Use a different user.email and user.name for Git config based upon remote clone URL

The release of Git 2.13 has introduced a feature called conditional includes. In 2.13 the only supported configuration is filesystem path. That is easy to use in this case because I am already separating them.

The example provided on the release notes is:

You can configure two conditional includes in your home directory’s ~/.gitconfig file:

[includeIf "gitdir:~/work/"]
    path = .gitconfig-work
[includeIf "gitdir:~/play/"]
    path = .gitconfig-play

Now you can put whatever options you want into those files:

$ cat ~/.gitconfig-work
[user]
name = Serious Q. Programmer
email = serious.programmer@business.example.com

$ cat ~/.gitconfig-play
[user]
name = Random J. Hacker
email = rmsfan1979@example.com

Old answer

In Git 2.8, a global configuration user.useconfigonly has been added that insists the user set their user.email and user.name are set before committing. Here is the relevant text from the linked blog post by Github:

But if, say, you want Git to use one email address for your open source projects and a different one for your work projects, you’ve undoubtedly made the mistake of committing to a new Git repository without having first set your email address in that repository. In this situation, Git emits a warning, but it creates the commit anyway, using an email address that it guesses from the local system hostname.
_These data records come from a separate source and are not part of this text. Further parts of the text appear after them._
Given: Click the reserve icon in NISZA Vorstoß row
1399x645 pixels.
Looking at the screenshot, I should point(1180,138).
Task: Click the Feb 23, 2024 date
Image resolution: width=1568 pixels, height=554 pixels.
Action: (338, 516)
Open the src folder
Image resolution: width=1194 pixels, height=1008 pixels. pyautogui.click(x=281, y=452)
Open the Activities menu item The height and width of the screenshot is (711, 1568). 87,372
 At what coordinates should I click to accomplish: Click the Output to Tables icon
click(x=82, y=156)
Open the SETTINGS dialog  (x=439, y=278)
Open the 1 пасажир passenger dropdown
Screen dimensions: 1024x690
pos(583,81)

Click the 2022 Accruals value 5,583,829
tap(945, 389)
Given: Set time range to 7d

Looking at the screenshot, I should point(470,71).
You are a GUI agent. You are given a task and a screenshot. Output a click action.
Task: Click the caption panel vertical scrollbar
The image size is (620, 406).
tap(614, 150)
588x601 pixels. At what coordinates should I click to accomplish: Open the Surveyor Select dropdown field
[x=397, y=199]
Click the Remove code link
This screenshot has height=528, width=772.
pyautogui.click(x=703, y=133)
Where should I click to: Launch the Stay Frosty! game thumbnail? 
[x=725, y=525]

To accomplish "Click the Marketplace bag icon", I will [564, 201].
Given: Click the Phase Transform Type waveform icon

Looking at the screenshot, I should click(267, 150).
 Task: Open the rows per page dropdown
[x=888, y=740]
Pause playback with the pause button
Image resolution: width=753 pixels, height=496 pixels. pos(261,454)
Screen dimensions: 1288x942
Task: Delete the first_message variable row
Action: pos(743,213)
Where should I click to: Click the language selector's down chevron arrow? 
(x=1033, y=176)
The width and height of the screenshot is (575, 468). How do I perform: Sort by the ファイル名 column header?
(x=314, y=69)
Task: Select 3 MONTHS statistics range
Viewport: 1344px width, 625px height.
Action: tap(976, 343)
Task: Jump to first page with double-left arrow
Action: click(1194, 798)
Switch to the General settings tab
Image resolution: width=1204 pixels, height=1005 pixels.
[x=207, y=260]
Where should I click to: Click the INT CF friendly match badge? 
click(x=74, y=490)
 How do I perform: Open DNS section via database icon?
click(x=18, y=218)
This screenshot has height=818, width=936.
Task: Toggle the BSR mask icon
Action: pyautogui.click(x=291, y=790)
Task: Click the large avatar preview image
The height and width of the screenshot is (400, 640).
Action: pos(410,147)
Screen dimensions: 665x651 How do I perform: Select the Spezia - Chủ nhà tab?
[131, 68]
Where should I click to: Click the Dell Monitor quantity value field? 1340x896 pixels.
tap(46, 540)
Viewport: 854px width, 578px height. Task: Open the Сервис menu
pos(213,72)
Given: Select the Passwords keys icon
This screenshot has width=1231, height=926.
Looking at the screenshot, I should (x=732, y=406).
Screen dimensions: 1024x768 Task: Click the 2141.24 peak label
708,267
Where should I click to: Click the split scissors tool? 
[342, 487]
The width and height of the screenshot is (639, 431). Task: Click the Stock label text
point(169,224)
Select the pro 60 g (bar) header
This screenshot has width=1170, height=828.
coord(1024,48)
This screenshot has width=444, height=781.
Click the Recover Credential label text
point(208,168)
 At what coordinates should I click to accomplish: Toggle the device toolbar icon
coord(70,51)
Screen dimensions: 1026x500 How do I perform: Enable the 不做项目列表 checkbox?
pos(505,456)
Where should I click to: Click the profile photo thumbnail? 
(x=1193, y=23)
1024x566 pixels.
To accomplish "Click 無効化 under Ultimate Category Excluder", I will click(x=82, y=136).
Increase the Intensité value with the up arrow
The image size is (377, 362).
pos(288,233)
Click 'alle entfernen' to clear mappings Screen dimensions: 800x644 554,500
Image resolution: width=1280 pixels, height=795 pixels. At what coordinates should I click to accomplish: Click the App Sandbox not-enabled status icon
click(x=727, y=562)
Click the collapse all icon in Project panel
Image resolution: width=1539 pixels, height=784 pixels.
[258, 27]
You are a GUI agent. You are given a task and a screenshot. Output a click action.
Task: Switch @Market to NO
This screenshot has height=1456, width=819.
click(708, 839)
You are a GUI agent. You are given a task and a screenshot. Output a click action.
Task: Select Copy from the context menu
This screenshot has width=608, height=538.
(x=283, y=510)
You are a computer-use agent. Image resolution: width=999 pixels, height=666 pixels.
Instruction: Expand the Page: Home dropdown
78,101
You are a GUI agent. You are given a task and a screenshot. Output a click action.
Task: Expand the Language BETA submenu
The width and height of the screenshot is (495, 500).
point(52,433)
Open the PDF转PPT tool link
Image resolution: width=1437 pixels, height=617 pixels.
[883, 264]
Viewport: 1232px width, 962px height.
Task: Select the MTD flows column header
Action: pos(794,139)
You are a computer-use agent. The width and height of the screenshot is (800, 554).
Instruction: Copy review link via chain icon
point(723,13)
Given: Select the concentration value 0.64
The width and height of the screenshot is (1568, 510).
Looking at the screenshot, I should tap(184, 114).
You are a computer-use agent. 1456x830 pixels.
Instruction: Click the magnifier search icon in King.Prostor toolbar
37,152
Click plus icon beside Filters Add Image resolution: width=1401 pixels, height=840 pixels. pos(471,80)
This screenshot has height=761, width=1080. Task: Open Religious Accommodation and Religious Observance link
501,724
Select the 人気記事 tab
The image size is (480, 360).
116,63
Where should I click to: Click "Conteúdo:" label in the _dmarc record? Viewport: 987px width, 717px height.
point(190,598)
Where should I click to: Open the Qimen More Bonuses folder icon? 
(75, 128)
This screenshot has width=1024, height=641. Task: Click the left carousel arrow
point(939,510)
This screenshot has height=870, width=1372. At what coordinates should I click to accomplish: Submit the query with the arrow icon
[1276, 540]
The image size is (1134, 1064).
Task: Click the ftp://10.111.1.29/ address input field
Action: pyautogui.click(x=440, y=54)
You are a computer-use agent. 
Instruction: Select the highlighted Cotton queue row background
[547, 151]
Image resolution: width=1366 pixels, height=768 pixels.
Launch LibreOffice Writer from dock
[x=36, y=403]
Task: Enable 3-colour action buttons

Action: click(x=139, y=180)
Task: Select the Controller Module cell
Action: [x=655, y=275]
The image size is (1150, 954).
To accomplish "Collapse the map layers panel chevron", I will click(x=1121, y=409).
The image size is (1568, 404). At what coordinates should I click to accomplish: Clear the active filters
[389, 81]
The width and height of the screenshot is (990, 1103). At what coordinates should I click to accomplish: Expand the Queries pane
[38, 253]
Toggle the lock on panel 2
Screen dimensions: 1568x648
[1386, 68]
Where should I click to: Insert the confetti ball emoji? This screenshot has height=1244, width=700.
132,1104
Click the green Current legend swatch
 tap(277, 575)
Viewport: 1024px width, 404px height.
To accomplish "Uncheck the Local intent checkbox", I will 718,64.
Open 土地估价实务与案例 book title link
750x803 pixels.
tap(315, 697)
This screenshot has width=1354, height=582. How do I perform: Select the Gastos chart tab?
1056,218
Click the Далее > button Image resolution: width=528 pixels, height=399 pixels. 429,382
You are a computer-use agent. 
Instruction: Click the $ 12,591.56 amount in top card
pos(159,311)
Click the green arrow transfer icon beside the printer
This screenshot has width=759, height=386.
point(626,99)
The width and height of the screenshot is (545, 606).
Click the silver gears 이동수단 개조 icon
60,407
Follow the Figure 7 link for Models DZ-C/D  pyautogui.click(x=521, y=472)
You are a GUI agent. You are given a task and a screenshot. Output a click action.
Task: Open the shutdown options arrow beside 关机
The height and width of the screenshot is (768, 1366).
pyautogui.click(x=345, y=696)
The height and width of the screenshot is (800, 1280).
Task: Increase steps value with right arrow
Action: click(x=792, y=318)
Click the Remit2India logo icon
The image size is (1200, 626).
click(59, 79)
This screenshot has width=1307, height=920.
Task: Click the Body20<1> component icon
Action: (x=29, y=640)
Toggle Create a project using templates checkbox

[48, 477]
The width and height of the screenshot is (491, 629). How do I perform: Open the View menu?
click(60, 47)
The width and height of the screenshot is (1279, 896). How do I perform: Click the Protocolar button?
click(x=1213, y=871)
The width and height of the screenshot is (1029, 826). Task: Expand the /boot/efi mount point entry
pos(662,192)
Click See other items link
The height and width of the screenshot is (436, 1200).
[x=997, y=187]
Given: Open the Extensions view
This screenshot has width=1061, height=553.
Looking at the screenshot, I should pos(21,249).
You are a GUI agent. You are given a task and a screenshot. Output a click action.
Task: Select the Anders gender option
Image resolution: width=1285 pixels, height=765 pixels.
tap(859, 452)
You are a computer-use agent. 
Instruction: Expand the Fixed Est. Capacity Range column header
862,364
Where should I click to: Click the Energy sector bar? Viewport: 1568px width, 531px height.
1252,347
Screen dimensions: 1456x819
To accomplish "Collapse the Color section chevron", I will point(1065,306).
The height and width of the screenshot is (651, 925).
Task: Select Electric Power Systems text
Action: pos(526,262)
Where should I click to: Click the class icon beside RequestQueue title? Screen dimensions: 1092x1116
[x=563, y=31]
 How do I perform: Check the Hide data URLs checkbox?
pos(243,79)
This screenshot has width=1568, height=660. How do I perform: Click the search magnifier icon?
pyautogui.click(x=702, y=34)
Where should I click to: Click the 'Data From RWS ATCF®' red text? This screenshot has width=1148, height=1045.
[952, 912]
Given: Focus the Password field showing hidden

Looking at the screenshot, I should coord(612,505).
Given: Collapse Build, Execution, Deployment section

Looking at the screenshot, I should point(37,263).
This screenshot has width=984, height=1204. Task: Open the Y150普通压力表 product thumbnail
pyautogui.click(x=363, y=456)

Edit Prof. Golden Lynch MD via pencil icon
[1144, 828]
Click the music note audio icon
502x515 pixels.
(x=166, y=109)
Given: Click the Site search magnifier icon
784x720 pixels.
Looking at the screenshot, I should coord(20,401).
If you’re trying to do something as complicated as different addresses for different projects, this is almost certainly not what you want.

Now you can tell Git not to guess, but rather to insist that you set user.name and user.email explicitly before it will let you commit:

git config --global user.useconfigonly true

This doesn’t solve the auto-config based on certain clone URLs, but does make the process a little bit less error prone by forcing configuration at the start.